Posted 10:33am on Friday, Feb. 05, 2010

At least on paper, Temple Grandin sounds like one of those TV movies that makes you want to crawl under your couch and hide. It’s the inspirational story of an autistic woman overcoming seemingly insurmountable odds. It stars a beautiful Hollywood actress de-glammed and clearly desperate for artistic credibility. Heck, the producers couldn’t even afford to shoot on-location: The movie was filmed in and around Austin, even though the story is mostly set in Arizona.

What a nice surprise, then, to discover that Temple Grandin is eloquent, plainspoken, beautifully acted and unexpectedly restrained -- it’s the best made-for-HBO effort I’ve seen since Angels in America. (It premieres Saturday and will air throughout the month.)

Claire Danes plays the title figure, a woman diagnosed with autism at age four, circa the early-1960s. The doctors urged that she be institutionalized, but her mother (played by Julia Ormond) resisted and worked doggedly to find her daughter the right mentors and teachers. Indeed, at the core of Temple Grandin is a stirring ode to a parent’s willingness to do anything for her child. HBO’s only mistake might have been in not waiting until Mother’s Day to premiere this.

Unlike most biopics, which span decades and have a hard time shaping their subject’s life into coherent narrative, Temple Grandin zeroes in on this woman the summer before she’s about to enter college. Skittish, yet fiercely intelligent, resistant to human touch, yet desperate for solace from the chaos she perceives to be all around her, Temple arrives at the ranch of her aunt (Catherine O’Hara) in Arizona. There she observes the cattle and horses, and discovers an unexpected affinity to these animals. They, too, need comfort from humans who don’t know how to give it to them.

As a study of how autistic minds work, Temple Grandin is entrancing: Temple processes the world as a series of rapid-fire images racing through her brain -- a notion that director Mick Jackson captures nearly perfectly, with bursts of quicksilver editing. This young woman is able to enter a cattle ranch or slaughterhouse and instantly visualize a more efficient and humane way to treat the animals, a skill that ultimately leads to her life’s work.

And while Temple Grandin isn’t without its share of biopic-y, triumph-over-adversity moments -- her college classmates are prone to make fun of her; the chauvinistic cattle ranchers think she’s a freak -- the filmmakers are smart to stay focused on this woman’s work. (The screenplay, by Christopher Monger and Merritt Johnson, based on two of Grandin’s books, teaches you more about animal husbandry and cattle inoculation than you would have ever thought you wanted to know.) Grandin absorbs the slights and slurs and insults and then discards them -- and instantly gets back to business.

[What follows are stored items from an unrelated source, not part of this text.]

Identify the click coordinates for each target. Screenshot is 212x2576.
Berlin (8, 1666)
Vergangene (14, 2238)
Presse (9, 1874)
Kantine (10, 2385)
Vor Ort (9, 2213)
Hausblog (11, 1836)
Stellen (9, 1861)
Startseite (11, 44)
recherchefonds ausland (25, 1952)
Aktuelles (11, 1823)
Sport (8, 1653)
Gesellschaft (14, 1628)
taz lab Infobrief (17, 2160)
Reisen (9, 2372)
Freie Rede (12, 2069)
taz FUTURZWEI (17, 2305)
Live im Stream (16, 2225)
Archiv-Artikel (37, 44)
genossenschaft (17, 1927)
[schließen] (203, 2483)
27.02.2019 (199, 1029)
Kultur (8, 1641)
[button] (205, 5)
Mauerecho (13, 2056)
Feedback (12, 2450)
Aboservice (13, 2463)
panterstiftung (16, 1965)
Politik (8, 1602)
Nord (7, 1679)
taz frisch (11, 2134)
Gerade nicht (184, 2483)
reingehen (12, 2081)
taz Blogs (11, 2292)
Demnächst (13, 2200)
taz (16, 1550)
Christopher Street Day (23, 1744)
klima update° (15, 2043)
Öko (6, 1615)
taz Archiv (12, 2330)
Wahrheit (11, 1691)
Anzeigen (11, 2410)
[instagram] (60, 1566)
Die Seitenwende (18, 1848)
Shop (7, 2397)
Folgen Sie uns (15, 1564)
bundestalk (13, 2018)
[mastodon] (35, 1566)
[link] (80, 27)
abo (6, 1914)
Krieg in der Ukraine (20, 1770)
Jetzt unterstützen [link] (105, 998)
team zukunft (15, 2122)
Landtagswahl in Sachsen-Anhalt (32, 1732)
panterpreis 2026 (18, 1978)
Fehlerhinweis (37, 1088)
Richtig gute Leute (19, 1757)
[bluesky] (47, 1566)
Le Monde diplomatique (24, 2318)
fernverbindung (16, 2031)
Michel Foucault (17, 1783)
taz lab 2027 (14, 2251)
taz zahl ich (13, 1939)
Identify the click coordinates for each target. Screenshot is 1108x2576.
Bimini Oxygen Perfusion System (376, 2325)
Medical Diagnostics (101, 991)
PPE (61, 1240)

None of this would work without the right actress; indeed, it’s easy to imagine Temple Grandin devolving into a cutesy and sentimental the story of an oddball who proves the tradition-bound men in her life wrong. But Danes seems to understand Grandin to her core, and she effortlessly captures her fragile sensitivity, her fierce pride, and her frequent frustration that she can’t entirely communicate with the people around her. The actress nails the emotional arc of her character so beautifully that you tend to forget the performance is also a physical tour-de-force. From her wide open, constantly darting eyes, to her awkward handshake and exclamatory greeting (“I’m Temple! Nice to meet you”) when she’s introduced to someone, Danes transforms herself entirely.

She is matched exquisitely by Ormond, an actress who never become the ingénue star she was supposed to become, but who now -- fifteen years later -- slips easily into the role of an older woman who struggles to mask her fear with dignity. David Strathairn, as one of Temple’s high school teachers, makes similarly affecting use of his limited screen time.

A quick scan of the other reviews online suggest that this is likely to be one of the most raved about TV movies of the year. (And here I was thinking I was the only one intelligent and thoughtful enough to appreciate such subtle work.) See it immediately so you can say you were one of the first. Just grab a few tissues, because if you're like me, you'll likely be in tears by the end of this deeply felt, almost perfectly wrought work.